One of my current research projects is the life of Emily Lamb, Lady Cowper, later Lady Palmerson. Below, her portrait by Sit Thomas Lawrence.
Emily was painted about 1805, either just before or after her wedding to Peter, Earl Cowper.

A few years later, she was painted by William Owen.


Emily grew up with her parents, brothers and sister in Melbourne House, in Whitehall, directly south of Horse Guards.


The Melbourne family's country home was Brocket Hall in Hertfordshire.


They also spent some time at Melbourne Hall, in Yorkshire?


Emily's mother was Elizabeth Milbanke, Viscountess Melbourne.  She was a social leader in London and close friend of the Duchess of Devonshire.

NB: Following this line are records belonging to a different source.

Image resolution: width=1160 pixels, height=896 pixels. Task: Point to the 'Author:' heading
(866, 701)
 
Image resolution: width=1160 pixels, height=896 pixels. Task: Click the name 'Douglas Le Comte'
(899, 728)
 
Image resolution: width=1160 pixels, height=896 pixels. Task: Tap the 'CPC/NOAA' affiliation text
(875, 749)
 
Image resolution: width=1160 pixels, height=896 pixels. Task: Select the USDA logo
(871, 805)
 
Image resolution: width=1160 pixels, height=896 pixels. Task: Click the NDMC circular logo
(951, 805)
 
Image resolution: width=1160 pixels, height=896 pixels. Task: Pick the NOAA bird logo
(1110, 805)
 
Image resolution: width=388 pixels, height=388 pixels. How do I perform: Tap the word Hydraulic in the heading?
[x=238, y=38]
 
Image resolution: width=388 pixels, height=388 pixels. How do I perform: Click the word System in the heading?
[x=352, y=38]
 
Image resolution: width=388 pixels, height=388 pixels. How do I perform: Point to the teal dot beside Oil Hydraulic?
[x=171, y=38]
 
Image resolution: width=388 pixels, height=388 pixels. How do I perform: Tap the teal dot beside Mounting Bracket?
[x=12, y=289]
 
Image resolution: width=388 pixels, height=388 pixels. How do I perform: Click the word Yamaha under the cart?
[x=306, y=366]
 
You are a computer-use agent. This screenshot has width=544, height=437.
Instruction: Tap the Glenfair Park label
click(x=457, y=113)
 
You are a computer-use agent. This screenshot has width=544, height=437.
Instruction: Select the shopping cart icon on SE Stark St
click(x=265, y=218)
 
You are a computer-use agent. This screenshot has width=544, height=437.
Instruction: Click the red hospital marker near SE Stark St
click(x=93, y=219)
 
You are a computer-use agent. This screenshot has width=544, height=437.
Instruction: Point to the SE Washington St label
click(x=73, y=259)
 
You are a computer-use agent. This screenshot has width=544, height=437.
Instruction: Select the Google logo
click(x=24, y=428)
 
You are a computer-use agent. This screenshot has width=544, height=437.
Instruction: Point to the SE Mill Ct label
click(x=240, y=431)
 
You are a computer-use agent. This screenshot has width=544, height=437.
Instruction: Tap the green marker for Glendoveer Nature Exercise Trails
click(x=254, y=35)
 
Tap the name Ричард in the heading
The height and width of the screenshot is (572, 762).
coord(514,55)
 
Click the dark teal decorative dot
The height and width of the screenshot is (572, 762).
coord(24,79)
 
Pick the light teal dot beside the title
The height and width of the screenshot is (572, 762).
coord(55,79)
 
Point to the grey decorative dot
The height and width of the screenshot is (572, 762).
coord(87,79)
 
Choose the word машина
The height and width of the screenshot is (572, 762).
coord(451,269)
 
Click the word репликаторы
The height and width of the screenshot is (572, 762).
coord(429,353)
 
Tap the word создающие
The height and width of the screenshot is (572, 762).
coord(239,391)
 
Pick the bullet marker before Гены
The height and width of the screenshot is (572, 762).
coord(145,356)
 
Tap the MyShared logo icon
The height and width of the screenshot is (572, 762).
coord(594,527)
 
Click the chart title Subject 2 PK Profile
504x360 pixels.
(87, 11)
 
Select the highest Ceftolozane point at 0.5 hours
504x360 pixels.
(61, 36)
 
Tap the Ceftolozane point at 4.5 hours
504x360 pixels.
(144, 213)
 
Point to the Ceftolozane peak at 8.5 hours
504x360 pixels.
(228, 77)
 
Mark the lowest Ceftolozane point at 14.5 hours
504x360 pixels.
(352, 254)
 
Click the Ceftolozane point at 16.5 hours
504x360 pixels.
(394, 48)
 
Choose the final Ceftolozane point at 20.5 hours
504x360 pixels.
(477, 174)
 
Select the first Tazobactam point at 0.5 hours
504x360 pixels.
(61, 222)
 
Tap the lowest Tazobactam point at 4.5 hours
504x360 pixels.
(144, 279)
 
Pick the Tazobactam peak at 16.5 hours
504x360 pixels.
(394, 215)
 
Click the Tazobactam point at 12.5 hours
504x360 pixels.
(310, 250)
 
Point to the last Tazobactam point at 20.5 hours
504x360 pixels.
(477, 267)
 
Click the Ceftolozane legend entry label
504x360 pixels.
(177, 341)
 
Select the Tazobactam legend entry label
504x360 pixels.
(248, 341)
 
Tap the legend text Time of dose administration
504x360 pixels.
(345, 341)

This popular print of the day showed Lady Melbourne, the Duchess of Devonshire and Mrs. Damer as the three witches in MacBeth, a reference to their alleged manipulation of London society and their 'meddling' in politics.


Though all her children were accepted as her husband's, it was widely believed that Emily and her brother William, the future Prime Minister, were sired by Lord Egremont.

William had a very strange marriage with Laldy Caroline Ponsonby, daughter of the Earl of Bessborough and Harriet Spencer Ponsonby, sister of Georgiana Duchess of Devonshire.

Lady Caroline Lamb was a flighty sprite who had several affairs, most scandalously with Lord Byron, for whom she had a passion beyond explanation.

No matter what Caro did, William forgave her and they defied Emily's efforts -- along with many others -- to separate them. Caro died at Brocket in 1828 and she is buried at St. Ethelreda's Church in Hatfield.


Not long after Caro died, William's father (1st Viscount Melbourne) died and William became Lord Melbourne, by which title he was known when he became Prime Minister.


  When Emily married she became the Countess Cowper and presided over a home in Gorge's St. near Hanover Square and the country estate of Panshanger, now demolished, which was not far from Brocket in Hertfordshire.  The Cowper family had an amazing collection of art including two Raphael Madonnas, both now in the National Gallery, Washington, D.C.






Although Emily and Lord Cowper had five chilren, she was devoteed to her long time lover Harry, Viscount Palmerston.


Lord Palmerston, who inherited his title at age 18??, was truly a lady's man, known as Cupid in London Society. But he truly loved Emily and she loved him. They married two years after the death of Lord Cowper.